Consigne 1:
Selon la critique de George Dandin, dans quel lieu Michel Fau a-t-il créé sa version de la pièce ?
Consigne 2:
Indiquez si chacune des affirmations suivantes concorde avec la critique de George Dandin, en répondant par oui ou par non et en citant les mots décisifs du texte. (a) La musique de ballets ajoutée au texte de Molière a été composée par Lully. (b) Le personnage de George Dandin est un noble ruiné. (c) Philippe Girard joue le rôle de Lubin.
Consigne 3:
Prolongez la critique de George Dandin par un paragraphe qui fait suite à sa dernière phrase.

Texte choisi:
_ _ _ _ _ _ _

Michel Fau met en scène et joue George Dandin de Molière avec le réjouissant goût du faste baroque qu’on lui connaît. Même dans l’outrance, il révèle avec justesse toute la tonalité tragi-comique de la pièce.
Après avoir exacerbé la noirceur du Misanthrope et du Tartuffe quitte à forcer un peu le trait, Michel Fau revient à Molière, et cette fois avec une pièce toujours jugée mineure malgré la défense d’illustres hommes de théâtre tels que Roger Planchon ou plus récemment Jean-Pierre Vincent. C’est symboliquement à l’Opéra royal de Versailles que l’artiste, amoureux de classicisme et d’hyperthéâtralité, a créé en janvier dernier sa version de George Dandin fortement inspirée de la pompe et l’artifice ostentatoires des grands divertissements de cour. Le spectacle est joué en costumes d’époque, brillants de leurs tons vermeilles et de leurs éclats dorés. Au texte de Molière s’adjoint la musique de ballets composés par Lully. A l’occasion d’intermèdes élégiaques et d’un épilogue prenant les traits d’une galante pastorale, quatre chanteurs accompagnés des musiciens de l’Ensemble Marguerite Louis que dirige le claveciniste Gaétan Jarry, célèbrent l’amour.
George Dandin se fait la peinture aussi drôle que cruelle des ambitions contrariées d’un milieu populaire. Certes enrichi, le personnage qui donne son titre à la pièce est en effet un paysan. Vaniteux à souhait, il se donne des airs de gens de qualité mais se voit bien dupé et ridiculisé par la noble femme qu’il s’est achetée pour épouse, mais qui lui préfère un fringant freluquet prénommé Clitandre (comme le petit marquis qui courtise Célimène) issu de sa condition à elle. L’ouverture du spectacle pose d’emblée la tromperie et le jeu de rivalité à venir : Michel Fau, Dandin cocu un brin dodu, d’un geste las et emprunté, fait une entrée moquée et cède aussitôt la place à son adversaire, Armel Cazedepats, revêtant l’aspect également risible d’un prince à l’allure fougueuse et sémillante.
Rarement tendre avec l’institution du mariage et les histoires de couples, Molière souffrait lui-même des trahisons que lui infligeait Armande, la fille de sa femme Madeleine avec qui il s’était uni. C’est sans doute ce qui rend son personnage central aussi bouffon que authentiquement tragique. Et c’est ce que restitue à merveille l’acteur Michel Fau délivrant une interprétation de la pièce comme du rôle éponyme qui oscille en permanence entre un esprit farcesque et une grandeur tragique. Il y a une part indéniable de pitrerie clownesque dans les duos que forment d’un côté le couple de valets formidablement triviaux et fort en verve (Nathalie Savary dans Claudine et Florent Hu dans Lubin) et de l’autre les parents Sotenville (Philippe Girard et Anne-Guersande Ledoux) décadents et décatis jusqu’à l’extravagance.

_ _ _ _ _ _ _

Données saisies:
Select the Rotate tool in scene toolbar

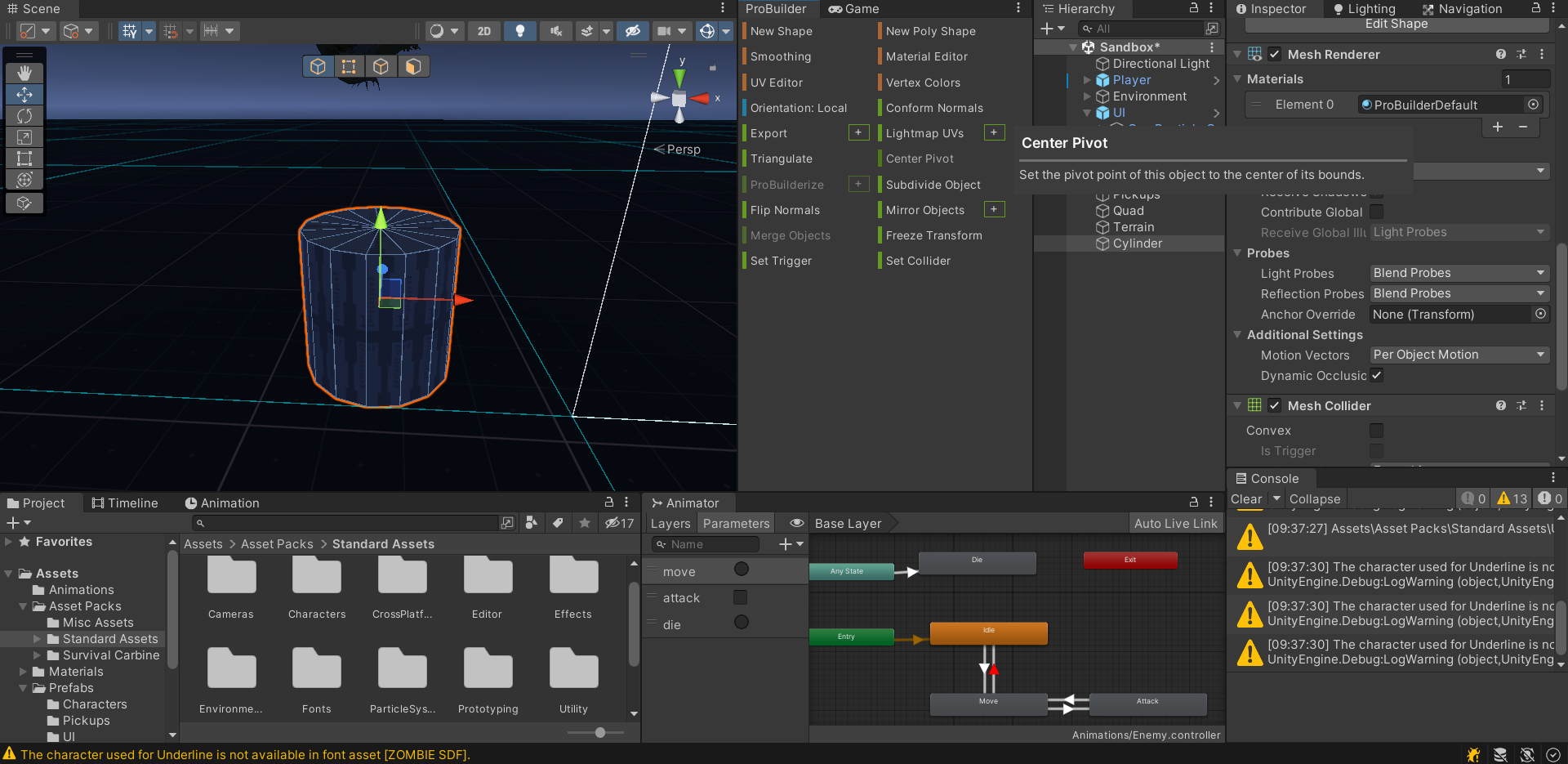[x=24, y=116]
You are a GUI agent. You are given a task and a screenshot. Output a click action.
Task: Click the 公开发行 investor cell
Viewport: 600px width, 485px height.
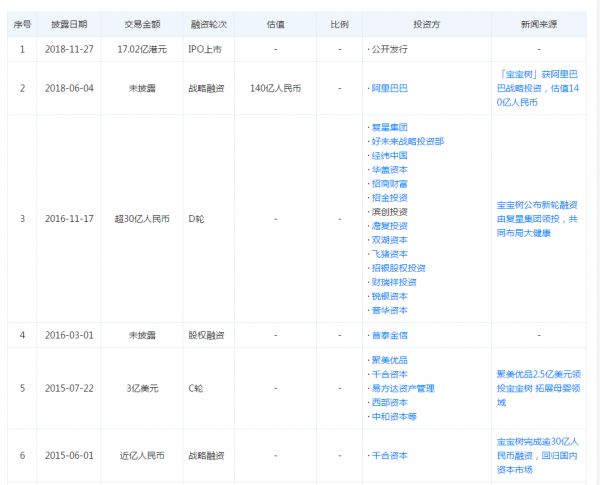392,47
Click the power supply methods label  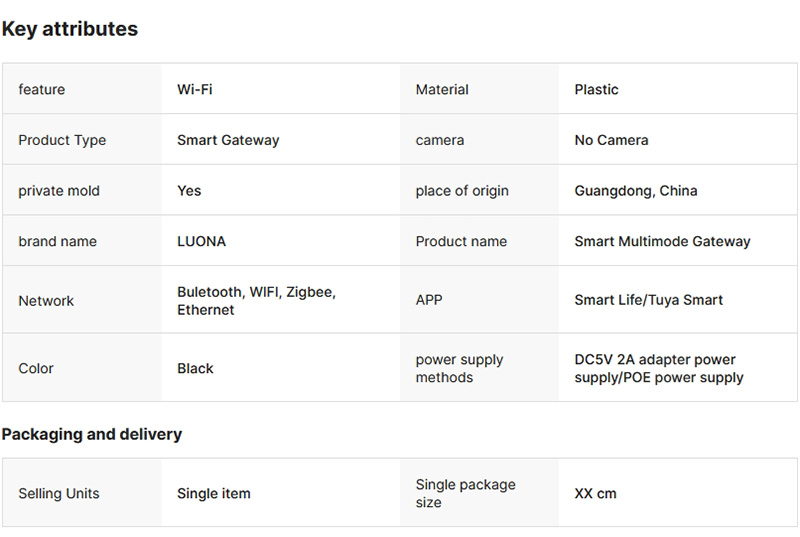(459, 368)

_ _ _ _ _ _ _

Résultat attendu 1:
À l'Opéra royal de Versailles.

Résultat attendu 2:
(a) Oui : « Au texte de Molière s’adjoint la musique de ballets composés par Lully. »
(b) Non : « le personnage qui donne son titre à la pièce est en effet un paysan. »
(c) Non : « Florent Hu dans Lubin »

Résultat attendu 3:
La mise en scène ne joue évidemment pas la carte du réalisme mais intensifie l’ironie féroce de la satire. Au centre du beau décor symboliste, s’érige une tour en forme de tabernacle dont les étages matérialisent les différences de classes sociales. Tandis que Dandin enrage tout hébété de son mauvais sort en bas de fins troncs enracinés et entrelacés formant un balcon romantique. Son épouse le surplombe de tout en haut comme une icône inaccessible dans une tenue de Vierge couronnée. L’Angélique amourachée d’Alka Balbir ne sera pas qu’une simple coquette et va faire montre d’un fort tempérament. Le plaisir du jeu est grisant. Michel Fau endosse un troublant George Dandin. Avec force mimiques drolatiques et larmoiements plaintifs, il est éminemment risible tout en pénétrant au cœur de la vérité pathétique du personnage grotesque et disgracié.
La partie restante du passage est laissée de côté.